‘Nation-toughening’ projects lauded


Kyoto University professor Satoshi Fujii, an adviser to Prime Minister Shinzo Abe on disaster prevention and reduction, emphasized the need to build up the nation’s infrastructure, lauding a ¥20.2 trillion economic package featuring public works that the government has recently adopted.

The well-known advocate of “nation-toughening” said in a recent interview “Japan faces the risk of megaquakes. A strong eaquake just below Tokyo could destroy the heart of this country. We should be fully prepared.”

Fujii said his proposed nation-toughening program, involving expanded fiscal spending on infrastructure projects, will help boost the economy and also help pull the country out of a decade-long period of deflation.

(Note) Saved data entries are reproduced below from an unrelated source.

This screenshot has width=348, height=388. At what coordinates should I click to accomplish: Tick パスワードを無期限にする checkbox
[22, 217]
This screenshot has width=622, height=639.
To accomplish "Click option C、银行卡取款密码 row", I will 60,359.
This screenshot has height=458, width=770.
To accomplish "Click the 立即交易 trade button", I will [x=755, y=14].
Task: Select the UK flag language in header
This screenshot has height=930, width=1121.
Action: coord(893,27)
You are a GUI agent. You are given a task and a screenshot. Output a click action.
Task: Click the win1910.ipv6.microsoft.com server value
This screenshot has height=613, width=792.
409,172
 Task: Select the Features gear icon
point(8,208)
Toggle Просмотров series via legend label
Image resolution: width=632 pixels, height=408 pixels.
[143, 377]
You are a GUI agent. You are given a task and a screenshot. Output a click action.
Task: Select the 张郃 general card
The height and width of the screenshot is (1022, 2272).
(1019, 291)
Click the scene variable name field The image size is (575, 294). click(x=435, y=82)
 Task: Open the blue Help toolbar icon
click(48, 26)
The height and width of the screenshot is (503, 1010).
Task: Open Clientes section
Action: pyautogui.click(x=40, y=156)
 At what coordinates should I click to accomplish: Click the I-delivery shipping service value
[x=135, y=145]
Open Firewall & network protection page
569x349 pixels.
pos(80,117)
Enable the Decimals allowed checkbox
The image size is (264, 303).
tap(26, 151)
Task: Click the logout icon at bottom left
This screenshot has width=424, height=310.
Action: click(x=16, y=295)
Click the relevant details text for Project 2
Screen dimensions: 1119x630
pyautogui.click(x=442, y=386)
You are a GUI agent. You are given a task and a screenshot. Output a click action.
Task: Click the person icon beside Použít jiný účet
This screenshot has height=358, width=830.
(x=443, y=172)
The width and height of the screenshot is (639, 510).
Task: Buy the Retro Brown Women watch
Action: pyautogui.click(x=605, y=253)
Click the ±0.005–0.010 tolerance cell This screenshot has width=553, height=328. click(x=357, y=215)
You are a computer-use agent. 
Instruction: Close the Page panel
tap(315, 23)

The program has two pillars: sufficient investment in projects to boost the seismic capacity of buildings and construct tsunami walls around ports and exposed coastal areas, and the decentralization of Tokyo’s capital functions through infrastructure development in the countryside, he said.

“The necessary costs would be estimated by the government, but in my opinion, the national and local governments would need to invest a total of ¥100 trillion to ¥200 trillion,” Fujii said, adding, “This program will be the last piece of ‘Abenomics’ ” or Abe’s policy of aggressively promoting monetary and fiscal stimulus.

Abe’s government finalized a new economic stimulus package last week, less than three weeks after it came to power in late December. The package involves ¥10.3 trillion in fiscal spending, including ¥5.2 trillion on public works projects.

“The spending is not much,” Fujii said. But given the short period of time for the Abe government to draw up the package, “It’s the best possible outcome,” he added.

He downplayed concerns that the program will further boost government debt and result in a spike in interest rates.

With slow fund demand, Fujii said, banks have strong incentives to buy Japanese government bonds. Many are concerned that inflation will lead to higher interest rates, but it is implausible to believe institutional investors will move to dump JGBs bought as a safe-haven asset, Fujii said.

If interest rates start to show any sign of rising, the Bank of Japan should buy JGBs to rein them in, he said.